Global health has offered the field of dermatology an opportunity to find its place on a worldwide stage. Through national and international policy advocacy, the dermatologic community has championed efforts to eliminate scabies and other skin-related NTDs. Dermatologists helped push for more dermatologic therapies on the WMLEM that will help secure better care for millions of patients suffering from debilitating skin diseases. The COVID-19 pandemic gave dermatologists the opportunity to pursue quality research and data collection with an international focus, changing the way the medical community looked at the evolving landscape of a landmark disease and influencing national policy decisions. Each area of work by dermatologists holds key importance for the health and well-being of women globally. As evidenced by the work of dermatologists discussed herein, the dermatology community has shown its commitment to further establish research, education, and advocacy initiatives throughout the world.

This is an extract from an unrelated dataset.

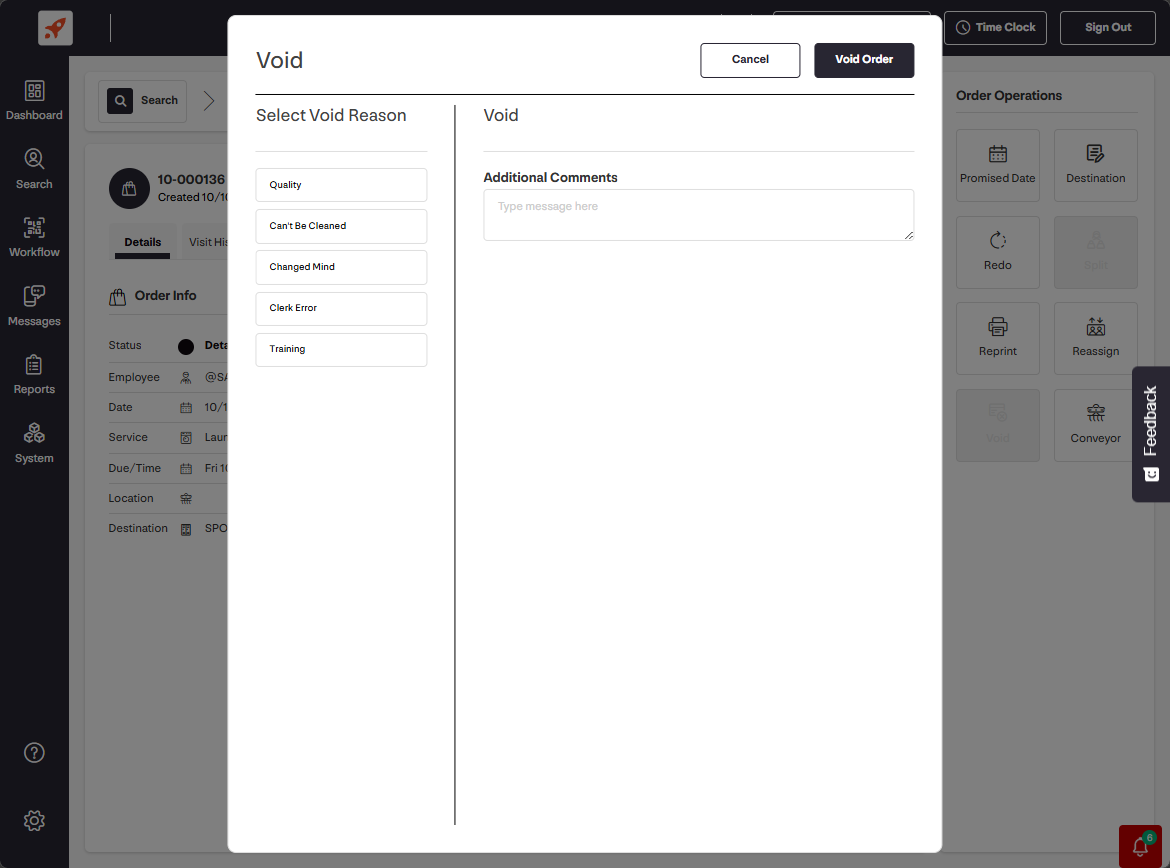
Task: Open the settings gear icon
Action: (x=34, y=821)
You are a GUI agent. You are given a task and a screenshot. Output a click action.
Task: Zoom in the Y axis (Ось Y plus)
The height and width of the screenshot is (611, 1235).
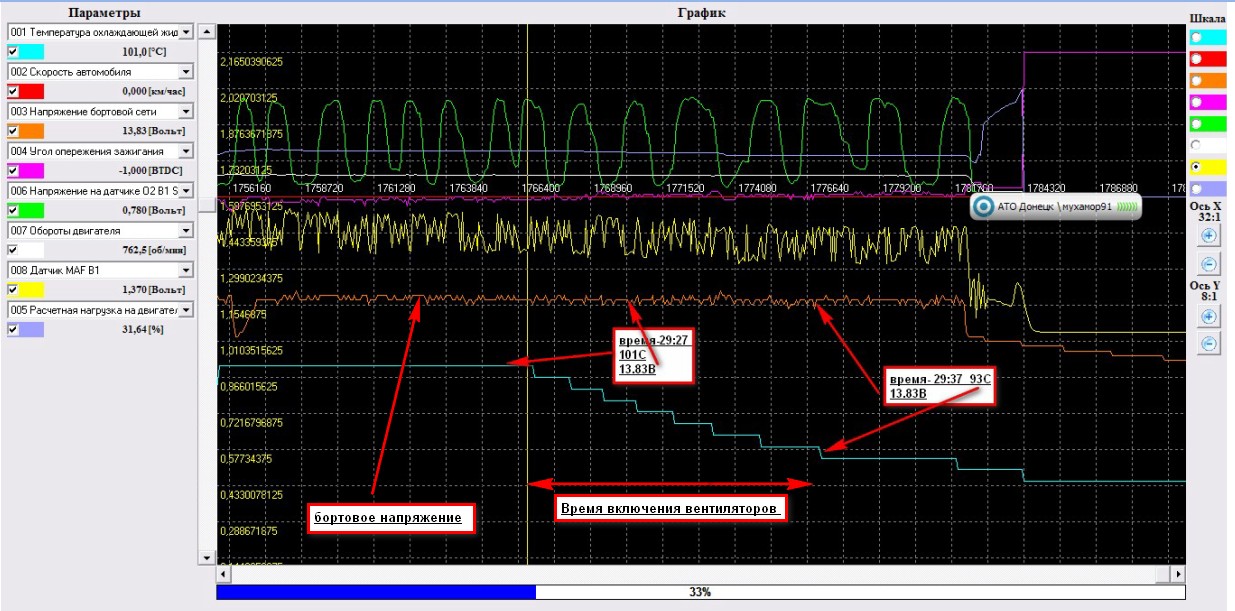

In 2019, GLODERM formed as a partnership between dermatologists to promote skin health worldwide through enhanced access to care, training, advocacy, capacity building, clinical care, and research (Oyesiku et al., 2021). Organizations such as ILDS and GLODERM Alliance are focusing efforts on educating trainees, bringing together the larger global dermatologic community to reduce the burden of both common and neglected skin diseases. Since its founding, GLODERM has grown to include >500 dermatologists, nurses, trainees, and health experts across the world, highlighting the need for and interest in global health opportunities. Dermatologists have much to offer in the advancement of international health, and the field of global health provides the dermatology community with a prominent role in the house of medicine.

Conflicts of interest

None.

Funding

This research was supported by the National Institute of Allergy and Infectious Diseases in accordance with the regulatory requirements of the National Institutes of Health (award numbers K23AI136579 and K24AI141036). The funders did not have a role in the design of the study, analysis, interpretation of the data, or writing the manuscript. The content is solely the responsibility of the authors, and does not necessarily represent the official views of the National Institutes of Health.